*EXERCISE AIM*: Print every line of the data below without changing anything.

Source data
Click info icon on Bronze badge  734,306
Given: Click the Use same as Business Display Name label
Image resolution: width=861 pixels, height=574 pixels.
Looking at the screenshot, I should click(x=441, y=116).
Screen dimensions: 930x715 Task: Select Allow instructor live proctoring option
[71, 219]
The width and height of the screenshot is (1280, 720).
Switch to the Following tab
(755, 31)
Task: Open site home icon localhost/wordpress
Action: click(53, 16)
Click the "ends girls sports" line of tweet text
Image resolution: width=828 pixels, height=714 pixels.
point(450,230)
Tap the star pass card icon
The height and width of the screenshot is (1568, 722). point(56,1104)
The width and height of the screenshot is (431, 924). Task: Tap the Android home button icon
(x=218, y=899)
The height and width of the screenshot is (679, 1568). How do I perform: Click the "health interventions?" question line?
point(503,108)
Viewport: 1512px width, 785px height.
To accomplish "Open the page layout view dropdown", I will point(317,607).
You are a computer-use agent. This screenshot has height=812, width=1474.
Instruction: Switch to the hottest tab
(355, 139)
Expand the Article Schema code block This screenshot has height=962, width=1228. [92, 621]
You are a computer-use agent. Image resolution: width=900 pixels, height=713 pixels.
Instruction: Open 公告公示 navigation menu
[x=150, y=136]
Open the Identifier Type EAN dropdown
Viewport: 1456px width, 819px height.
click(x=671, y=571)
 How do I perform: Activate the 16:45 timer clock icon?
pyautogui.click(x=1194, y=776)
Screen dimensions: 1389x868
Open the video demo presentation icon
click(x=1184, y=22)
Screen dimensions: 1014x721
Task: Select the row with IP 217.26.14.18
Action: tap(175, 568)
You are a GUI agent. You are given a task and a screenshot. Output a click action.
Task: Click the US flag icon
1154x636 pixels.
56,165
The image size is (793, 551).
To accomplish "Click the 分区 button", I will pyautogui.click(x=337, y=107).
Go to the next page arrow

*RESULT OF THIS TASK*:
Click info icon on Bronze badge  734,306
Given: Click the Use same as Business Display Name label
Image resolution: width=861 pixels, height=574 pixels.
Looking at the screenshot, I should click(x=441, y=116).
Screen dimensions: 930x715 Task: Select Allow instructor live proctoring option
[71, 219]
The width and height of the screenshot is (1280, 720).
Switch to the Following tab
(755, 31)
Task: Open site home icon localhost/wordpress
Action: click(53, 16)
Click the "ends girls sports" line of tweet text
Image resolution: width=828 pixels, height=714 pixels.
point(450,230)
Tap the star pass card icon
The height and width of the screenshot is (1568, 722). point(56,1104)
The width and height of the screenshot is (431, 924). Task: Tap the Android home button icon
(x=218, y=899)
The height and width of the screenshot is (679, 1568). How do I perform: Click the "health interventions?" question line?
point(503,108)
Viewport: 1512px width, 785px height.
To accomplish "Open the page layout view dropdown", I will point(317,607).
You are a computer-use agent. This screenshot has height=812, width=1474.
Instruction: Switch to the hottest tab
(355, 139)
Expand the Article Schema code block This screenshot has height=962, width=1228. [92, 621]
You are a computer-use agent. Image resolution: width=900 pixels, height=713 pixels.
Instruction: Open 公告公示 navigation menu
[x=150, y=136]
Open the Identifier Type EAN dropdown
Viewport: 1456px width, 819px height.
click(x=671, y=571)
 How do I perform: Activate the 16:45 timer clock icon?
pyautogui.click(x=1194, y=776)
Screen dimensions: 1389x868
Open the video demo presentation icon
click(x=1184, y=22)
Screen dimensions: 1014x721
Task: Select the row with IP 217.26.14.18
Action: tap(175, 568)
You are a GUI agent. You are given a task and a screenshot. Output a click action.
Task: Click the US flag icon
1154x636 pixels.
56,165
The image size is (793, 551).
To accomplish "Click the 分区 button", I will pyautogui.click(x=337, y=107).
Go to the next page arrow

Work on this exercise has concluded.